Maybe if you already have the pump and tank, as on a dump truck, you can do centrals for $700. But if you're starting from scratch there's no way you can do it for that money. For a new system you would be into it for $1800-2000 for components, plus labor. With shop rates here going in the $50/hr range and having to fabricate a lot of bracketry and hoses as you go along it would not be difficult to get another 1500-2000 into the installation, if you farm it out. I've done two of them now and they tend to be a money pit, although it's well worth the cost as far as I'm concerned.


----------



## cat320 (Aug 25, 2000)

Alan can you post some pictures of some of these central hydrualic systems?


----------



## Lazer (Jan 1, 2000)

Central hydraulics only cost about $2500.00 more than electric. 

Over the service life of the truck, you'll get all that money back + basically never have to worry about downtime.

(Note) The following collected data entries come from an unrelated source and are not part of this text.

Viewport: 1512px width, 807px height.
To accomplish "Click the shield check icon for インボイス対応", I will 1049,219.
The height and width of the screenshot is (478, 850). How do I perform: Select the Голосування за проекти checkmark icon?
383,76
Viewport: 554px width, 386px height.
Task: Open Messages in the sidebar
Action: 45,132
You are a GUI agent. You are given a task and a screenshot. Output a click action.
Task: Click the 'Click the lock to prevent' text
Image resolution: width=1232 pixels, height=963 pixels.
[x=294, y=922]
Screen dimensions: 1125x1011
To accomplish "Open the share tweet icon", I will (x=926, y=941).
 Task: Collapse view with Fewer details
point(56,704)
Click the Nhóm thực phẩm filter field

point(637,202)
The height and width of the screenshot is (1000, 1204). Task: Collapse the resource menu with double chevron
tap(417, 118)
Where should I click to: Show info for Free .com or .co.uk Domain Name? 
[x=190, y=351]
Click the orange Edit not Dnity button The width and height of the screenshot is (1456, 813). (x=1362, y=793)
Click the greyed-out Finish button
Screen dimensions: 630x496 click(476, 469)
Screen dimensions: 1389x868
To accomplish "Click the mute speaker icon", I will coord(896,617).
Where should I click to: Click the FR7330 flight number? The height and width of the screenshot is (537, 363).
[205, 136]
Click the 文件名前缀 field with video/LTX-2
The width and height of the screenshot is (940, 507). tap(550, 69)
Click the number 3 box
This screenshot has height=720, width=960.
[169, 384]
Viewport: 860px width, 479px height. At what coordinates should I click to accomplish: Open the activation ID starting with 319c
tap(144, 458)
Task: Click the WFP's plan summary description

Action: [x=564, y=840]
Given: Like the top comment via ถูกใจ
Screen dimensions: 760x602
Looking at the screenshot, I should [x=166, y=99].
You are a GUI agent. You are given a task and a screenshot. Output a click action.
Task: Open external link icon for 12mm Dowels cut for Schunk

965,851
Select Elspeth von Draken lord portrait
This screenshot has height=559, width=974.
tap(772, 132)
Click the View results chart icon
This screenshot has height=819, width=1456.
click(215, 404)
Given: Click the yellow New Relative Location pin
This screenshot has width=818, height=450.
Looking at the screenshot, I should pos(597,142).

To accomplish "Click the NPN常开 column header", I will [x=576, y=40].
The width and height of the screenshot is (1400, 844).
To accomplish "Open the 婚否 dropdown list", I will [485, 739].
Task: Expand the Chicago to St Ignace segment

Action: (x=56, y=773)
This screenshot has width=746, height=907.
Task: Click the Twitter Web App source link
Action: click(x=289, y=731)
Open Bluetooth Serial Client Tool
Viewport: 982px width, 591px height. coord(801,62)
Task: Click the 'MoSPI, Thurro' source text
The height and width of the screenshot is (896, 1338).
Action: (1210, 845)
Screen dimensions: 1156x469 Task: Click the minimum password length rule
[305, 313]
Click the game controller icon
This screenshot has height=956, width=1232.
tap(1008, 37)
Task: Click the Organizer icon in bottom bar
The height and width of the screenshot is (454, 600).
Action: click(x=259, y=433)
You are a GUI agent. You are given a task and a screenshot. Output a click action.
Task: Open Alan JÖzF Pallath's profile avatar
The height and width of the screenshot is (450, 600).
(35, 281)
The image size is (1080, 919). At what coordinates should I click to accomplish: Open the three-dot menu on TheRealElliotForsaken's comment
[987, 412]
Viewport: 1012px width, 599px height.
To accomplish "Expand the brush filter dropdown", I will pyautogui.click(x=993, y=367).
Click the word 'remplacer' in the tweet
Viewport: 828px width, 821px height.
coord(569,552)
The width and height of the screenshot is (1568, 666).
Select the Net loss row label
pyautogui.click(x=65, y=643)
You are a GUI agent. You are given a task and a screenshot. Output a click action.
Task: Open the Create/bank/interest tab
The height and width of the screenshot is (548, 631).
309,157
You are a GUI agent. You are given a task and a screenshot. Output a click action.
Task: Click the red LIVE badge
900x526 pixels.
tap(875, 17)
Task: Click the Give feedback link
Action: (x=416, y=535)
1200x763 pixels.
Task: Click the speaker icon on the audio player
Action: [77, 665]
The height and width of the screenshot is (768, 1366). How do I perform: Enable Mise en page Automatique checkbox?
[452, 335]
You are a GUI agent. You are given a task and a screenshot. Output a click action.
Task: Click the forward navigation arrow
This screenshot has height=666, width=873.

Our plow trucks have 12 funtions, which makes a difference also.


----------



## cat320 (Aug 25, 2000)

Lazer what type of trucks do you have and what equipment is on them ie dump bodie,plows sander?


----------



## diggerman (May 19, 2001)

Northen has a hydro clutch pump that I have used for my smaller dump beds for $350 and aux tank for $70 and celenoid operated valve around $400 and I do all my own fabrication but usually a day will do it so thats why I thought $4000 was a little high.


----------



## Lazer (Jan 1, 2000)

Plow trucks:
1988-1996 Dodge. (x8)
2 new Ford 350 & 550.
All front/rear plows. (Boss V)
+ subcontractors
Salter is on Ford 8000.
3 Shoveling trucks.


----------



## Alan (Mar 2, 2000)

Digger, how many circuits are you running off that system you describe? I figure at least 3 valve/cylinder circuits for dump and plow, then controls for spreader and possibly a flow divider. Hoses, control handles and cables (valve is mounted under the body)all add up pretty quick. Then there are the lines and couplers to run the spreader. Now if all you are running is a dump hoist that's pretty simple and quick, but it's sure not what I think of as a central hydraulic system.

What do you do to get the belts to line up on the clutch pump? I tried doing one where the belts were longer than stock and just went around the pump pulley aong with all the other belt drive stuff and it didn't work, could not get traction enough with only 90 deg. belt contact. I had to go with the auxiliary pulley which only comes in a kit with the mounting bracket. That alone is a quick $400. CPW has the parts kit for a central system with that configuration and it comes in at $1800+, but about all the parts are there.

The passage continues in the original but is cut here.